▶ [Work to be completed] Please transcribe exactly, and only, the lines of the data below between the line holding "At what coordinates should I click to accomplish: Regenerate" and the line holding "1920x874 pixels.", inclusive.

(Collected data entries)
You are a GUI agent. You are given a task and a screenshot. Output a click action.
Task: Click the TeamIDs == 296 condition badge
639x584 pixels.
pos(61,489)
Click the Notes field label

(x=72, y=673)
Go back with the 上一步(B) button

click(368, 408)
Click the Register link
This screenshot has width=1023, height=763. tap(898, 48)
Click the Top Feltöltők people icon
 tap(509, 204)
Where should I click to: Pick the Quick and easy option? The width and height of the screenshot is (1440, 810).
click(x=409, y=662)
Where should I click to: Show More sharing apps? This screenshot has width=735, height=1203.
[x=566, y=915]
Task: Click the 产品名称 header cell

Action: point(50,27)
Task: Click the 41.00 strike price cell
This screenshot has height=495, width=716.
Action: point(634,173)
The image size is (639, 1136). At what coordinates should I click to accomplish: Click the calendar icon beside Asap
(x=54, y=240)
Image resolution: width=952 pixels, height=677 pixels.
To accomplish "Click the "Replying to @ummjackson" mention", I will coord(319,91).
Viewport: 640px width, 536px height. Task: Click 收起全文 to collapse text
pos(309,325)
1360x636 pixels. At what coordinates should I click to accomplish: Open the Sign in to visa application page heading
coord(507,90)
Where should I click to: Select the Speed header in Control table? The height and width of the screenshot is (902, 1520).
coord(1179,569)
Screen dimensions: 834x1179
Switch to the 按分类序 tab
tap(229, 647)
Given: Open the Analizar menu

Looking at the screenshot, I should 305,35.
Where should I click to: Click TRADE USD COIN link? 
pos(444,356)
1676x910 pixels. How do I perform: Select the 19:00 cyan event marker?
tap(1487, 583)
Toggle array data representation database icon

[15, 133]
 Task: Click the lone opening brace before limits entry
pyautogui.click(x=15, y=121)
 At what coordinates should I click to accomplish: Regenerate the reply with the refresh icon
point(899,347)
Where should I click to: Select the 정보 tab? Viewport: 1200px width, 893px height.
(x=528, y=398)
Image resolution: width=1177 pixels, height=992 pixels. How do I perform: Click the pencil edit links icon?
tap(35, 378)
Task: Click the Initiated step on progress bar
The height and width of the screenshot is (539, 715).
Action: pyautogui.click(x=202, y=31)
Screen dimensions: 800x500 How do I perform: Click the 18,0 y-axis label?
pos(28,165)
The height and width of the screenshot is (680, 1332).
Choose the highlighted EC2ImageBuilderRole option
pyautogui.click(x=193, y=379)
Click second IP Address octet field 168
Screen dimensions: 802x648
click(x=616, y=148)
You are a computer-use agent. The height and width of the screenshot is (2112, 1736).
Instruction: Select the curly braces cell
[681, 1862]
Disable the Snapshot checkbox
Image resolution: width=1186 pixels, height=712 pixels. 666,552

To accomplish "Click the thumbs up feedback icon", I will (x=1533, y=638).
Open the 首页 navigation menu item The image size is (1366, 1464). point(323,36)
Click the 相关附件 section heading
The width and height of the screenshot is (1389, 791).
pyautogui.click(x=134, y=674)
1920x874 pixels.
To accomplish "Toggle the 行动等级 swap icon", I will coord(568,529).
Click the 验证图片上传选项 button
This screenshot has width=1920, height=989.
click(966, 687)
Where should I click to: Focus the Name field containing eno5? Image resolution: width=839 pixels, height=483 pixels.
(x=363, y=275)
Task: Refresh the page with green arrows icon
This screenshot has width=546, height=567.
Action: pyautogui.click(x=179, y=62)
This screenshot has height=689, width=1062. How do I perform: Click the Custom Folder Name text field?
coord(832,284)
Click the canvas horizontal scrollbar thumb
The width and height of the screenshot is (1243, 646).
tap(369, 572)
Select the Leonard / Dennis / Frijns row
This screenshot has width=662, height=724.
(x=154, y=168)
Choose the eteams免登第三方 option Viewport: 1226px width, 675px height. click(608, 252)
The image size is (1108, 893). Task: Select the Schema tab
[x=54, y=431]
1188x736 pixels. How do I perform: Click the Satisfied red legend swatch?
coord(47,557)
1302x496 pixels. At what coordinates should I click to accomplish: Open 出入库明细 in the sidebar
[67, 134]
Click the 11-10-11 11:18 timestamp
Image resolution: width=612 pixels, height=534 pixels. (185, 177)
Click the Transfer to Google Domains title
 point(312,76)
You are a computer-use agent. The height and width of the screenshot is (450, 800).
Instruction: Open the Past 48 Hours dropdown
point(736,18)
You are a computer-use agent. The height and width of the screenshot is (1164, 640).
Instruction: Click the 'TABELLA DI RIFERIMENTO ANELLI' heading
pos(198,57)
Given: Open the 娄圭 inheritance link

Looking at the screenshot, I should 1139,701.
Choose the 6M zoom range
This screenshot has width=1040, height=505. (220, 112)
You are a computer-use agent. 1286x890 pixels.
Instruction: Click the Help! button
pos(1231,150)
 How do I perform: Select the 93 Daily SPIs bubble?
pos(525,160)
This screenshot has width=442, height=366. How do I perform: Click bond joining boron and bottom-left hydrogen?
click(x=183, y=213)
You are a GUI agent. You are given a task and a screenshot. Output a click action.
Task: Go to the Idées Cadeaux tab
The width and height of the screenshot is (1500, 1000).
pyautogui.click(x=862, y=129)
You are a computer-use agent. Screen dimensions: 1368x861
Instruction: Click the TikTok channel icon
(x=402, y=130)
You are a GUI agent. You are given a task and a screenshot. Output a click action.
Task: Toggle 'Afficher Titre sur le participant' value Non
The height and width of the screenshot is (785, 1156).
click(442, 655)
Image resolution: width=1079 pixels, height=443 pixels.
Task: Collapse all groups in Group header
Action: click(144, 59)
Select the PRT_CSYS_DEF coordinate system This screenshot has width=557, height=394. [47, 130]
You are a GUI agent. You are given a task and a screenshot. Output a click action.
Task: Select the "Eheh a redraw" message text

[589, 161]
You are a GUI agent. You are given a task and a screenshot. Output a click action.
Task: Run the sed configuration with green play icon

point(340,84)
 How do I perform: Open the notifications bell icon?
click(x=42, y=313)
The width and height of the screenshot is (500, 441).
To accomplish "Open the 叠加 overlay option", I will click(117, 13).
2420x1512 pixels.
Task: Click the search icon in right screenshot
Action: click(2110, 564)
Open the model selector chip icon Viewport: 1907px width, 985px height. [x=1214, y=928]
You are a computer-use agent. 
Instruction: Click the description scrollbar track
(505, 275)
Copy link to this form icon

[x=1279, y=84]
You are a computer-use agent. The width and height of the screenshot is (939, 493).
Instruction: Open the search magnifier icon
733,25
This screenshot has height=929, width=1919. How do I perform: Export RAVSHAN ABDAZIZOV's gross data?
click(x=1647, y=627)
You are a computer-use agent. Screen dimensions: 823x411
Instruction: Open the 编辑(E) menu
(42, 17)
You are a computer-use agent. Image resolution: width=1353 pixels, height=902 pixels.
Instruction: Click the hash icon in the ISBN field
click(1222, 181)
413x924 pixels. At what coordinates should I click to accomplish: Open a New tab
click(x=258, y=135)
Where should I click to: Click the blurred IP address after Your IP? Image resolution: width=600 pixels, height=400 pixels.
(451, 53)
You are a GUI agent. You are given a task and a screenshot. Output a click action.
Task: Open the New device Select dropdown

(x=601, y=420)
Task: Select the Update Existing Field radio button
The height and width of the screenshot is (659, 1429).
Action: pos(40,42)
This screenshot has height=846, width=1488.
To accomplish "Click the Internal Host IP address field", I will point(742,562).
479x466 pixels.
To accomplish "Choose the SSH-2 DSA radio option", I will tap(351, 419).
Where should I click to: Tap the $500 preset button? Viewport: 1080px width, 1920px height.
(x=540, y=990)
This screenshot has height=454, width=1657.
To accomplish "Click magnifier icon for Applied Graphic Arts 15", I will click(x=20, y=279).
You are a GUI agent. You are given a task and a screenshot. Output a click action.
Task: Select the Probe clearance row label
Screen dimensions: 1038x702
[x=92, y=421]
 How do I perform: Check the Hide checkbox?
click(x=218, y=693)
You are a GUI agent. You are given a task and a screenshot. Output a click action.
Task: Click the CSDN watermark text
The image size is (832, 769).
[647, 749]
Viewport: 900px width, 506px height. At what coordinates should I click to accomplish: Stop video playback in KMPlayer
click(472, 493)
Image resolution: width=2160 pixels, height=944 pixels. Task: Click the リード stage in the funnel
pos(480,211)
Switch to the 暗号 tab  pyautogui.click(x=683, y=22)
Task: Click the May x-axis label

▶ [Your response]
 At what coordinates should I click to accomplish: Regenerate the reply with the refresh icon
point(899,347)
Where should I click to: Select the 정보 tab? Viewport: 1200px width, 893px height.
(x=528, y=398)
Image resolution: width=1177 pixels, height=992 pixels. How do I perform: Click the pencil edit links icon?
tap(35, 378)
Task: Click the Initiated step on progress bar
The height and width of the screenshot is (539, 715).
Action: pyautogui.click(x=202, y=31)
Screen dimensions: 800x500 How do I perform: Click the 18,0 y-axis label?
pos(28,165)
The height and width of the screenshot is (680, 1332).
Choose the highlighted EC2ImageBuilderRole option
pyautogui.click(x=193, y=379)
Click second IP Address octet field 168
Screen dimensions: 802x648
click(x=616, y=148)
You are a computer-use agent. The height and width of the screenshot is (2112, 1736).
Instruction: Select the curly braces cell
[681, 1862]
Disable the Snapshot checkbox
Image resolution: width=1186 pixels, height=712 pixels. 666,552

To accomplish "Click the thumbs up feedback icon", I will (x=1533, y=638).
Open the 首页 navigation menu item The image size is (1366, 1464). point(323,36)
Click the 相关附件 section heading
The width and height of the screenshot is (1389, 791).
pyautogui.click(x=134, y=674)
1920x874 pixels.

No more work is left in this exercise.